There are very few businesses that are filled with people like this.

We hope ours will be one of them.

Richard Exon says ...

Starting a business represents an amazing opportunity. We get to take forward everything we love about advertising, communications and creativity and make it core to our offering.

Meanwhile, if something has been bugging us for years, some apparently inevitable consequence of how the industry has grown up over time, we can simply drop it.

Best of all, we are starting now. Today. Technologies, platforms and trends that were barely visible five years ago, two years ago or even last year are now part of everyday life.

And you can bet the next five years, ten years and beyond will see yet more change.

So the challenge for today's start-up is to build a company that has change hard-wired into it from birth. Whatever we think we need now, we'll need something different next year. The right way of doing something in 2012 could well be entirely wrong by 2013.

Exciting, isn't it?

Scary, too.

Because life's easier when everything seems fixed - fixed retainers, fixed costs, fixed assumptions. But we all know in our hearts that life is becoming more variable as each day goes by.

Whatever your inspiration - the disappearance of iconic brands such as Kodak and News of the World, political impossibilities such as a Tory/Liberal Democrat coalition becoming reality, or the role social media can play in overthrowing despots - let's agree we live in a variable age.

This is what makes starting up now so exciting. Not just because it's going to be fun, but because it feels like there has never been a better time to offer clients a credible alternative to the holding companies and the network offices that dominate the UK advertising market.
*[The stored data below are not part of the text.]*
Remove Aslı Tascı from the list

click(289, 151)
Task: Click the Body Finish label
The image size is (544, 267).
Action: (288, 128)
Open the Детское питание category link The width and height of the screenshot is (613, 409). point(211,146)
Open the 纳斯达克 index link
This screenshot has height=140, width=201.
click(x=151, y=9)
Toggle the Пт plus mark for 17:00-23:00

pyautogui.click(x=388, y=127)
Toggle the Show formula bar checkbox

As Damon states, at Joint we believe that creativity is a process, not a product, and so we aren't intending simply to build a smaller version of the big agency factories.
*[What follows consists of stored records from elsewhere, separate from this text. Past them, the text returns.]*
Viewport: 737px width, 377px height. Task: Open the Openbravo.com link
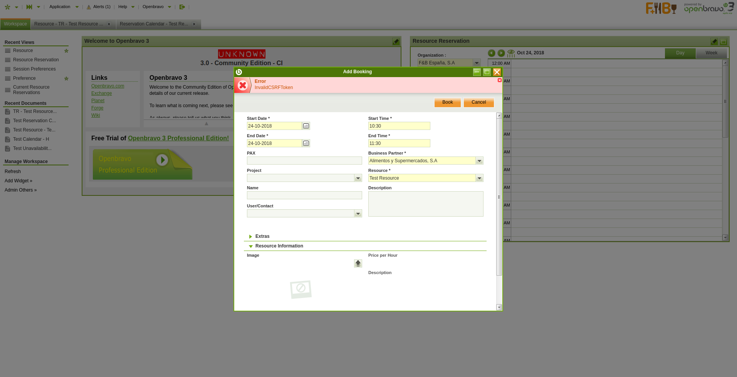[107, 86]
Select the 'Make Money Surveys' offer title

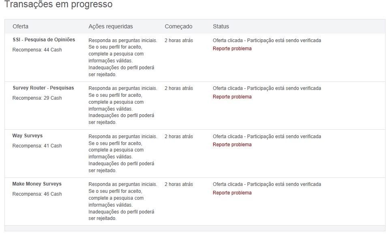pyautogui.click(x=37, y=184)
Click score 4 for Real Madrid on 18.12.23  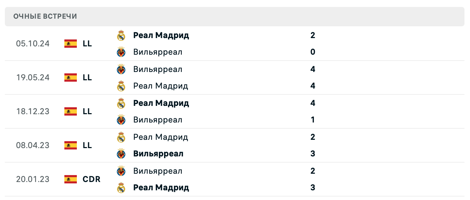[x=313, y=103]
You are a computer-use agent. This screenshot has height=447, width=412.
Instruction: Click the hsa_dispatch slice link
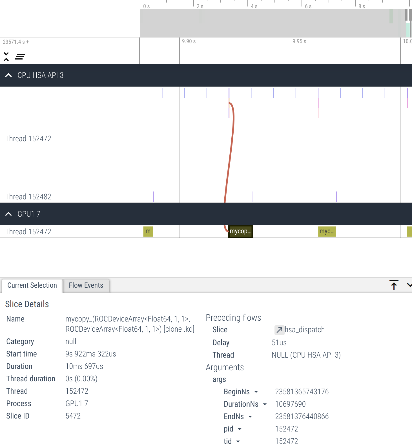304,330

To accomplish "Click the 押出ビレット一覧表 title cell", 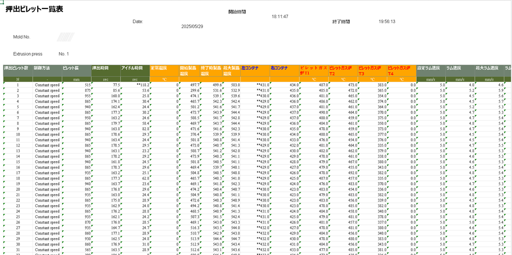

Instead, we will start lean and stay lean.

If recent history in business the world over demonstrates one thing, it's that you don't need to be big to generate big ideas. You don't need to be big to work with big brands. You don't need to be big to compete with Big Advertising.

So we'll be structuring ourselves around a core of world-class strategic and creative experts, matched with an appetite for unrestrained collaboration and partnership, and the know-how to make those partnerships real.
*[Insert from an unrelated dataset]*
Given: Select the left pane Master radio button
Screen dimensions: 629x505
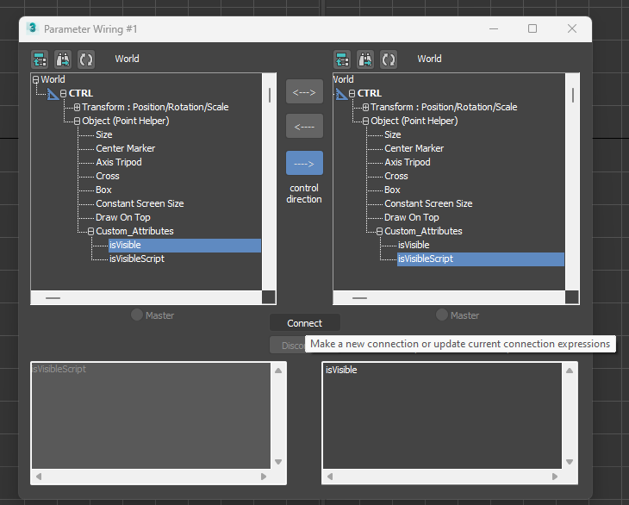Looking at the screenshot, I should 137,315.
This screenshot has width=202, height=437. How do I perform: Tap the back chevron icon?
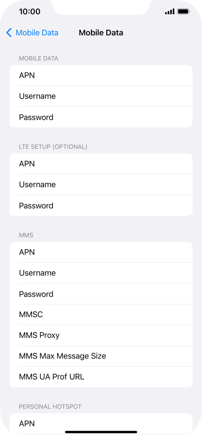click(9, 33)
Hence the complementary skillsets of the Joint founders.

The big question, though, is: what's in it for the clients?

There are two ways to answer this, and both concern the challenges that today's marketplace presents.

First, all our clients are under pressure to respond to rising customer expectations. Everybody wants products and services that are faster, better quality and more competitively priced. Clients live with this pressure every day.

They have had to overhaul their operating models, change their budgeting processes and think differently about every element of their business. Including their agency relationships.

More than anything, they increasingly want to distinguish between how they pay for what they value most - our strategic and creative expertise - and how they pay for production, delivery and implementation.

Second, our clients increasingly need partners and partnerships that can shape-shift quickly. Scale of operation and fixed methodologies are no longer the guarantees of success they once were. Big, fixed relationships risk in-built obsolescence as brands and business need to move quickly to keep up with today's networked, tech-enabled consumer.

At its heart, Joint is in large part a response to these challenges.

We'll offer lean, expert partnership. We'll be free to innovate about how we charge for our services. We'll have the appetite and opportunity to partner whichever individuals or companies best help us meet the clients' objectives. And we're going to enjoy doing it.